Task: Revise the lines from the one containing "Identify the location" through the one containing "(216, 172).", inclusive, replacing "Image resolution" with "Screenshot size" and leaving everything else unchanged. Give only those lines, without the pictures.

Provided records:

*****

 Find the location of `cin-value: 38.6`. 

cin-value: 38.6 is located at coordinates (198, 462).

*****

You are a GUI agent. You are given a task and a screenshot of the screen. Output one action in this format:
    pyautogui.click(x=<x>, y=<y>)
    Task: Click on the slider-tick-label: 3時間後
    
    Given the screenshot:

*****

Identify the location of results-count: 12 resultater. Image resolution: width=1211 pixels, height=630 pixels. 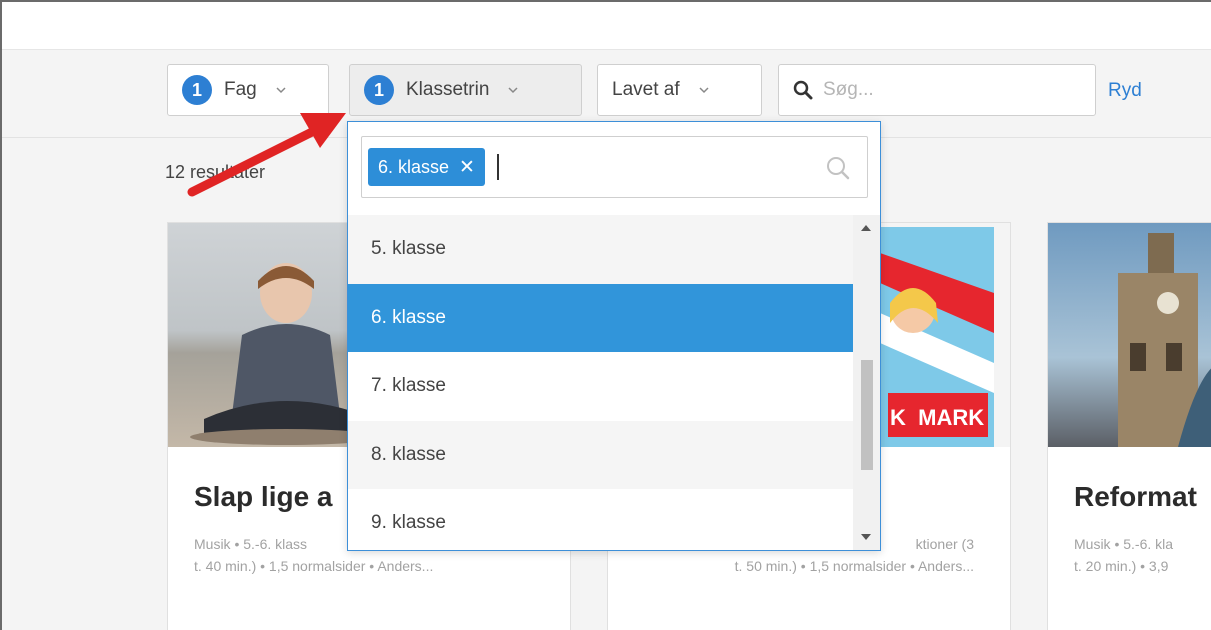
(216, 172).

*****

Answer for this exercise:
Identify the location of results-count: 12 resultater. Screenshot size: width=1211 pixels, height=630 pixels. 
(216, 172).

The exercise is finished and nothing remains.